本发明提供了一种获得块茎蛋白质分离物的方法,包含a)将至少一个块茎去皮,从而获得至少一个去皮的块茎和块茎皮组合物;b)加工所述至少一个去皮的块茎以获得含块茎蛋白质的水性溶液;以及c)将所述水性溶液进行蛋白质分离步骤以获得所述块茎蛋白质分离物。已经发现,在蛋白质分离之前将马铃薯去皮有几个益处:分离出的粗蛋白或其水解物更清洁,并具有富含酪氨酸、脯氨酸、精氨酸谷氨酰胺、谷氨酸、天冬酰胺和天冬氨酸的组成。另一方面,从块茎皮中获得的蛋白质组成富含必需氨基酸苏氨酸、亮氨酸、异亮氨酸、甲硫氨酸和苯丙氨酸。

Description

来自去皮的块茎的蛋白质
背景技术
对素食和传统食品的素食类似物的需求增加,其中原因之一是人们对肉源食品带来的环境负担的认识提高。然而,植物性蛋白质在各个方面仍无法与动物源性产品竞争。一个原因是,在制备成食品之前,植物性蛋白质往往必须经过分离和加工。
分离块茎蛋白质是一个特别繁琐的工艺。通常,块茎蛋白质是从淀粉生产废流中分离出来的,而淀粉生产废流是通过在水中研磨或捣碎整个马铃薯然后分离淀粉来制备的。淀粉生产工艺描述在Grommers等人的《Starch:Chemical and Technology》(2009,第3版,p511–539)中。在块茎淀粉的常规生产中,块茎不去皮,因为去皮是与淀粉生产优势无关的额外步骤。

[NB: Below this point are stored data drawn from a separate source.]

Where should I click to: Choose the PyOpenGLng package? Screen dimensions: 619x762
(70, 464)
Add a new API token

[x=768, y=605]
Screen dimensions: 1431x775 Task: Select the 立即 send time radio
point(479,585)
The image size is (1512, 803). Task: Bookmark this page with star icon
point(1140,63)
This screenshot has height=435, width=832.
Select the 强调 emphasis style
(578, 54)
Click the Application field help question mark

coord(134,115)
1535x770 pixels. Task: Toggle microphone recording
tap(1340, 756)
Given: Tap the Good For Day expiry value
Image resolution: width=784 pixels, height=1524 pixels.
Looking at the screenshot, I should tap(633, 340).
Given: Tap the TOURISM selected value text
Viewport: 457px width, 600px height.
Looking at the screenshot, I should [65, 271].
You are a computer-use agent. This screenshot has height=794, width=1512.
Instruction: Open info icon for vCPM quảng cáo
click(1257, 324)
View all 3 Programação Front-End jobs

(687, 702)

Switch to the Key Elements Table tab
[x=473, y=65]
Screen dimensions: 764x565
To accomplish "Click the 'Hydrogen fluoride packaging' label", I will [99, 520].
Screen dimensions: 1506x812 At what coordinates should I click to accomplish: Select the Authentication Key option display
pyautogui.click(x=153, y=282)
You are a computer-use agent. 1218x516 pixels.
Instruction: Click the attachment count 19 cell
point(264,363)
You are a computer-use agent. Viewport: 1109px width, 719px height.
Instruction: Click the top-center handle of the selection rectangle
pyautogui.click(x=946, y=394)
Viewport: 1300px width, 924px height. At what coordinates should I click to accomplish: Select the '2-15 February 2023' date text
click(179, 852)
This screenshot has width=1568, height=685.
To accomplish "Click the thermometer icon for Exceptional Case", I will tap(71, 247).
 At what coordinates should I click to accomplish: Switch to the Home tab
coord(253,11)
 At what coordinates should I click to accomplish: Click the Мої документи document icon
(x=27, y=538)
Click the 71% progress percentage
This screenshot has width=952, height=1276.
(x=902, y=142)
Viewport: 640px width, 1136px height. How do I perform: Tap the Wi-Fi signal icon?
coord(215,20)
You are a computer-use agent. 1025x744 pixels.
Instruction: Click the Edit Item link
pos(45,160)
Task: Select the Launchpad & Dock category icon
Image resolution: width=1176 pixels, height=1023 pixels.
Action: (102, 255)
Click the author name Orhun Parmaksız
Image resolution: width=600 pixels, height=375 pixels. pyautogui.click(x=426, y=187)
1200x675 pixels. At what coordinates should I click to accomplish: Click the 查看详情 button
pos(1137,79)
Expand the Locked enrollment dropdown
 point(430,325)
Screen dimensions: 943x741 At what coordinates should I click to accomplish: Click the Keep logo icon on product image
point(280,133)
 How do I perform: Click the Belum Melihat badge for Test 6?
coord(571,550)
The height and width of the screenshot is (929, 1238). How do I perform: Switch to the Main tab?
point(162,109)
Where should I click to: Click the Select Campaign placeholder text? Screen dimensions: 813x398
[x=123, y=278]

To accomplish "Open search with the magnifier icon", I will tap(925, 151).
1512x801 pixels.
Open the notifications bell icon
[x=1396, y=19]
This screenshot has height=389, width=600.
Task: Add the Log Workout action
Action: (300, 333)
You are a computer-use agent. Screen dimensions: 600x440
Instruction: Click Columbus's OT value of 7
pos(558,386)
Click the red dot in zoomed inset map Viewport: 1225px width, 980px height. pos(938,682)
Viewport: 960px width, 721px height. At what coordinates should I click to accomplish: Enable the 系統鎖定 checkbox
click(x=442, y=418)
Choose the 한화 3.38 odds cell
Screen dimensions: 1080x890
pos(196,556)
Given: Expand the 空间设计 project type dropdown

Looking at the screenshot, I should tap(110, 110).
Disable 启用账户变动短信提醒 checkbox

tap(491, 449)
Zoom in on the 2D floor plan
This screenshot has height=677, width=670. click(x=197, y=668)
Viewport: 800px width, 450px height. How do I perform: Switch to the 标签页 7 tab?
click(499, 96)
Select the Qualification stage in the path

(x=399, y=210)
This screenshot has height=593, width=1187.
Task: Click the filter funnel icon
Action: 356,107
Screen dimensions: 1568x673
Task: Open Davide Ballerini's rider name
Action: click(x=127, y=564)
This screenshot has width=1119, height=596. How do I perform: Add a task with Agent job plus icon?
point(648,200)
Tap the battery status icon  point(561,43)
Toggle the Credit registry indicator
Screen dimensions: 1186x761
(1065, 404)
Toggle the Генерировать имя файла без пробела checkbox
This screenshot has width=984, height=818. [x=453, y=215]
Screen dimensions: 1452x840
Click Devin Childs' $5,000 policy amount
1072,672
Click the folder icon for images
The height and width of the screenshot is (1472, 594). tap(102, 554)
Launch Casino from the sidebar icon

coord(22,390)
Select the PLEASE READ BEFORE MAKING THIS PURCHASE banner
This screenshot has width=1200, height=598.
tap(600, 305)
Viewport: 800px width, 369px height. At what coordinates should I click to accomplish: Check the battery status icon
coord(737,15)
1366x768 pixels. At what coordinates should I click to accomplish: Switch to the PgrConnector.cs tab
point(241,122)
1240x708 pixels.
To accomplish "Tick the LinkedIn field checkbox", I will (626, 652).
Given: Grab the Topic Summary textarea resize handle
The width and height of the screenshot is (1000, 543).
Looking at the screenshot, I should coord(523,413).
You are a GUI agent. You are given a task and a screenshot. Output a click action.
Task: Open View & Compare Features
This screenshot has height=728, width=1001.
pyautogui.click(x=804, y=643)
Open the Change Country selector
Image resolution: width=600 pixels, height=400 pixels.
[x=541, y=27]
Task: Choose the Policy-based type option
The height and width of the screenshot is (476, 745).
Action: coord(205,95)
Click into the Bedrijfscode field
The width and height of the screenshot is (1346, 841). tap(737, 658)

淀粉生产工艺产生的流出物包含块茎蛋白质,可以通过各种方法将其分离以获得天然的或凝固的蛋白质。
分离的天然的或凝固的蛋白质通常必须进一步加工以去除异味、颜色等。为了在分离蛋白质之前去除一些污染物,还进行了很多努力来清洁淀粉生产废流。然而,在任何一种情况下,这些工艺都是费力的、困难的,并且对于获得的蛋白质的质量提供不一致的结果。本发明提供了优化的蛋白质分离工艺,产生的蛋白质具有改进的特性,并且需要较少的液体工艺流的清洁。
具体实施方式
本发明涉及一种获得块茎蛋白质分离物的方法,包含:
a)去皮至少一个块茎,从而获得至少一个去皮的块茎和块茎皮组合物;
b)加工所述至少一个去皮的块茎以获得含块茎蛋白质的水性溶液;
c)对所述水性溶液进行蛋白质分离步骤以获得所述块茎蛋白质分离物。
已经发现,在去除蛋白质之前将块茎去皮有几个优点。
首先,从去皮的块茎中获得的(粗)蛋白质比从整个(未去皮)块茎中常规获得的蛋白质要清洁得多。从去皮的块茎获得的粗蛋白质中糖类、盐类和配糖生物碱的量明显较低,并且去皮的块茎中获得的蛋白质的微生物学特性要好得多。因此,为了获得可接受的最终蛋白质产品,对粗蛋白质的清洁需求较少。这提高了工艺效率,并降低了蛋白质产品的环境负荷。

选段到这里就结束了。